La loi de finances 2021 comporte plusieurs mesures permettant de soulager les entreprises et les particuliers en cette période de covid-19. Découvrez l’essentiel des nouveautés de cette loi sur le plan social.

Mesure en direction des particuliers utilisant les plateformes web collaboratives

A compter du 1er janvier 2022, les particuliers utilisant les plateformes collaboratives afin d’en tirer des revenus ponctuels accessoires ont la possibilité de s’affilier au régime général de Sécurité Sociale. Ces revenus peuvent provenir, par exemple, de services entre particuliers, de la vente de produits artisanaux ou de la revente de biens. Le but principal visé par cette mesure est de faciliter le cumul d’activité pour les personnes qui n’ont pas une activité principale en qualité de travailleur indépendant. Le respect de quelques conditions est toutefois indispensable. C’est le cas de la nécessité d’être un particulier qui vend des biens neufs confectionnés ou achetés afin de les revendre ou proposant des services rémunérés de manière ponctuelle. En outre, il faut relever du régime général et percevoir des recettes annuelles qui ne dépassent pas 1 500 euros.

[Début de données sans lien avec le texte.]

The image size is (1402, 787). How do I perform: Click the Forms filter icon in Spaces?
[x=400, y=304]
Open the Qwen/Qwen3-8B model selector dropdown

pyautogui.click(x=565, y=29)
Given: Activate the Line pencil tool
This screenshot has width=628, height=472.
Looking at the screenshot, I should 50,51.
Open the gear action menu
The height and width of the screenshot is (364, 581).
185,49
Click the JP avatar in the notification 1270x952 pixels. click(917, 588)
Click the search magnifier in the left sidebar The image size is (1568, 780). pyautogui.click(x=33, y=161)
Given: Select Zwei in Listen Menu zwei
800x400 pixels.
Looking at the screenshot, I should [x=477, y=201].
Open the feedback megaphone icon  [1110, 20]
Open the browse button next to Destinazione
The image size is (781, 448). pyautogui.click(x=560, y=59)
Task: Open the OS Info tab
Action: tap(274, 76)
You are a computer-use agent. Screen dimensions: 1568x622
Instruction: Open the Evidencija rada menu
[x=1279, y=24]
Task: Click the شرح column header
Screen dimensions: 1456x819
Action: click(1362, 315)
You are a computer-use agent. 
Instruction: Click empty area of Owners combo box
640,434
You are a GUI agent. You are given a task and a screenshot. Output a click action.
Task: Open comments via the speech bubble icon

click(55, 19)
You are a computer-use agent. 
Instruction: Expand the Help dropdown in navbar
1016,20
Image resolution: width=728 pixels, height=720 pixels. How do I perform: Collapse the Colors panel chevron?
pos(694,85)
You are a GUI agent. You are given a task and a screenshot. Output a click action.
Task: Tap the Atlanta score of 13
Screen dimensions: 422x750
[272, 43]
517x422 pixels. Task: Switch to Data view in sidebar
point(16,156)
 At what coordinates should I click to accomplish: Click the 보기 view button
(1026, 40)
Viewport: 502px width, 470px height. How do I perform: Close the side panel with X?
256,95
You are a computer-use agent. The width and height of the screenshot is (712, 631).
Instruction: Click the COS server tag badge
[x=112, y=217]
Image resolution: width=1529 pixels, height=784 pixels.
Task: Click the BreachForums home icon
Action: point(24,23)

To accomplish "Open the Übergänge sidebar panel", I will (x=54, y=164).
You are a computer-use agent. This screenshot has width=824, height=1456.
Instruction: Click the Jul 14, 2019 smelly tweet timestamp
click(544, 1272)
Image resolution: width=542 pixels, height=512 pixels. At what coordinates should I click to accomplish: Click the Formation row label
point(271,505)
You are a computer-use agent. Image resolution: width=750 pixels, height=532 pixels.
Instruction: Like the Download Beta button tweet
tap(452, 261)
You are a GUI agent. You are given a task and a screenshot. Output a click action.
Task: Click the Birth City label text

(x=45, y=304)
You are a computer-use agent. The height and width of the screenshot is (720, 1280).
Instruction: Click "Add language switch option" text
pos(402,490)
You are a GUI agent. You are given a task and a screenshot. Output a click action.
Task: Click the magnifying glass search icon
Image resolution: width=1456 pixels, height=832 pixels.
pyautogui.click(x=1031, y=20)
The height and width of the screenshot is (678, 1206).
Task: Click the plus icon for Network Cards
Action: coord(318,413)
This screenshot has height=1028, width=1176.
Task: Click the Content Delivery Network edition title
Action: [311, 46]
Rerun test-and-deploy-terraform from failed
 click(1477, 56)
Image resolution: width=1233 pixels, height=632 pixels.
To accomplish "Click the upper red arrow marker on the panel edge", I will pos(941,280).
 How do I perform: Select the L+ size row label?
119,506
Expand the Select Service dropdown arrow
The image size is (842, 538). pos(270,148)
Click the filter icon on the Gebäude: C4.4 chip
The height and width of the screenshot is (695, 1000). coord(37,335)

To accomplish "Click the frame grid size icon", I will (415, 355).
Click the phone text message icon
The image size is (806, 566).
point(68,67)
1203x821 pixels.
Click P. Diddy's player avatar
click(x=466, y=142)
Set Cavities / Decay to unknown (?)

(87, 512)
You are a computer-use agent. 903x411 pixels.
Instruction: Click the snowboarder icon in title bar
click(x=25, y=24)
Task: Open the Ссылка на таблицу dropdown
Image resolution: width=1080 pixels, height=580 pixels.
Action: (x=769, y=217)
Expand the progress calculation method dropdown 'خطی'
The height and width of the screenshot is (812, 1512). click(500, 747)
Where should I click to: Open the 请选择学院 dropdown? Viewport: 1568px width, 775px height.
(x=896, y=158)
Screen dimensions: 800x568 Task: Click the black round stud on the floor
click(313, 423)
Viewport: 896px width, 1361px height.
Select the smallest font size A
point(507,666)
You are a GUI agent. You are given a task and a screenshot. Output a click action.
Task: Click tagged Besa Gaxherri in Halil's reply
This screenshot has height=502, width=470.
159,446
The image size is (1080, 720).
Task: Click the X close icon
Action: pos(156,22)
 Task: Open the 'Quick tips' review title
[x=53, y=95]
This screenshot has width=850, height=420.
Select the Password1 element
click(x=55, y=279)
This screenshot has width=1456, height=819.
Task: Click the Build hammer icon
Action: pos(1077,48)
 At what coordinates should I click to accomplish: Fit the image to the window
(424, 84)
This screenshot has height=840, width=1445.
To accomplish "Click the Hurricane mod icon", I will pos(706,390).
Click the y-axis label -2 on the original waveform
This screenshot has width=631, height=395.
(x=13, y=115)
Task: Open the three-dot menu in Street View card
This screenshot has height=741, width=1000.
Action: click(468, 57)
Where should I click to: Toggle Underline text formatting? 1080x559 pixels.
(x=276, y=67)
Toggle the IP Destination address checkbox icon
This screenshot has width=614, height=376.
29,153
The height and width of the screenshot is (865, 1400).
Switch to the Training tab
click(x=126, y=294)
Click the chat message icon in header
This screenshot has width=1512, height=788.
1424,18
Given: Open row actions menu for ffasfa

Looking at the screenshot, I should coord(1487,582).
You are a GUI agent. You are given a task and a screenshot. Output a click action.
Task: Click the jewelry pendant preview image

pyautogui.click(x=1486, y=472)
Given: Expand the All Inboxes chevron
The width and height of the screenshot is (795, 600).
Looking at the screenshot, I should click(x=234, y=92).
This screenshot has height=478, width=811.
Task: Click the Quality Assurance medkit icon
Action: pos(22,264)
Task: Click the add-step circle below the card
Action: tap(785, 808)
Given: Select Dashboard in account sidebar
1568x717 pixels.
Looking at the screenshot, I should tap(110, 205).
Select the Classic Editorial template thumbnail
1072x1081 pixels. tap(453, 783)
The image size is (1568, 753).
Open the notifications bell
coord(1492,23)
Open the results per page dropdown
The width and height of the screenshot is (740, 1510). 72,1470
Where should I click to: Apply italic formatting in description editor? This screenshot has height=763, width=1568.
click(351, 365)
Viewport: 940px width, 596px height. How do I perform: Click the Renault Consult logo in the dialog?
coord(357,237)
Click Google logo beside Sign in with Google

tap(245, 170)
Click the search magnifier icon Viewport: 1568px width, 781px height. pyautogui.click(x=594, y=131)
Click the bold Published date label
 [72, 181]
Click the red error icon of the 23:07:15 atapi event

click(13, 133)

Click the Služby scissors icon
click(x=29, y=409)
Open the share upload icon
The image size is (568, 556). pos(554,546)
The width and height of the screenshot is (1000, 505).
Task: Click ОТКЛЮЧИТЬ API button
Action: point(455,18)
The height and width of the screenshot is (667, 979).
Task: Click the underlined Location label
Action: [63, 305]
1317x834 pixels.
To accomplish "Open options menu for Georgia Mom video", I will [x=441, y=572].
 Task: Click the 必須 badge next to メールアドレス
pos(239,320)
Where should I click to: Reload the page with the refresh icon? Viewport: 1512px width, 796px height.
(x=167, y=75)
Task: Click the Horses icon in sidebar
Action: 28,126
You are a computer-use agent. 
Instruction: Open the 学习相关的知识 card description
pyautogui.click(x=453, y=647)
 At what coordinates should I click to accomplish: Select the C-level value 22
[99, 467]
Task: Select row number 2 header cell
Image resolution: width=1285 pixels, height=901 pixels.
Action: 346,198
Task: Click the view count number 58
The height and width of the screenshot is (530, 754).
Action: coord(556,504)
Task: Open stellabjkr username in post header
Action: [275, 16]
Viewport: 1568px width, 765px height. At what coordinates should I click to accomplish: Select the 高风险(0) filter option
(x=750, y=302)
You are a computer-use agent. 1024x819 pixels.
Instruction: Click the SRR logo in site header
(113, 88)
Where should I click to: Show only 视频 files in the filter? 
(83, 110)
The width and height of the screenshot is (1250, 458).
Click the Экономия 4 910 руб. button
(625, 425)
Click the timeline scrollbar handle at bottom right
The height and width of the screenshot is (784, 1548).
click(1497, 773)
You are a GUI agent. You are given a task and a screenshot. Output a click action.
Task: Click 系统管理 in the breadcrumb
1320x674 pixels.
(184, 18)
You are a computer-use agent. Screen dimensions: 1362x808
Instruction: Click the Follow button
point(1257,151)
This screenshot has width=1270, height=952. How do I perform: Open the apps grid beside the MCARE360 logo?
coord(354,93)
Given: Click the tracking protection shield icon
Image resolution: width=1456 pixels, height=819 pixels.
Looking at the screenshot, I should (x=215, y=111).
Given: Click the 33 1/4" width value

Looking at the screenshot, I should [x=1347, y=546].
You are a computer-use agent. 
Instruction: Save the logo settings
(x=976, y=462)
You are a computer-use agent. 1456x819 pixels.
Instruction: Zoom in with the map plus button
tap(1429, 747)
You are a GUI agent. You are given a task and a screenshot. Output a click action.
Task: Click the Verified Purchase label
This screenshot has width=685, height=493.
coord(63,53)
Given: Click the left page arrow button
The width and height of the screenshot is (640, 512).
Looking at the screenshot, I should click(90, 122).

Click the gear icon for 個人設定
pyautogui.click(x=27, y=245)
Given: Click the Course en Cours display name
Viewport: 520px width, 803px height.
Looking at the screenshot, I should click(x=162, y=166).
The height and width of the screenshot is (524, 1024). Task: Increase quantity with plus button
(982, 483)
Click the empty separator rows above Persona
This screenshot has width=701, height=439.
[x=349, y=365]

Notez que c’est sur la base des recettes diminuées d’un abattement forfaitaire fixé par décret que se fera le calcul des cotisations et contributions de Sécurité Sociale. A compter de l’année suivante, cette option ne s’appliquera plus si le seuil de 1 500 euros est dépassé durant deux années consécutives ou si les recettes atteignent 4 500 euros au titre d’une seule année.

Indemnité horaire accordée aux salariés en situation d’activité partielle

Si vous êtes un salarié en situation d’activité partielle, vous pouvez percevoir une indemnité horaire versée par votre employeur. Celle-ci correspond à une fraction de votre rémunération antérieure. Aussi, votre employeur perçoit une allocation d’activité partielle dont le financement est fait conjointement par l’Etat et l’organisme gestionnaire du régime d’assurance chômage. Il est toutefois tenu de formuler la demande de versement de l’allocation d’activité partielle dans un délai de 12 mois à compter du terme de la période couverte par l’autorisation de recours à l’activité partielle. Dans la loi de finances 2021, ce délai passe à 6 mois.

Par ailleurs, une exonération de cotisations sociales est décidée pour les indemnités légales d’activité partielle. Toutefois, celles-ci restent soumises aux prélèvements sociaux, notamment CSG/CRDS, qui sont calculés sur la base de 98,25 % des indemnités horaires versées.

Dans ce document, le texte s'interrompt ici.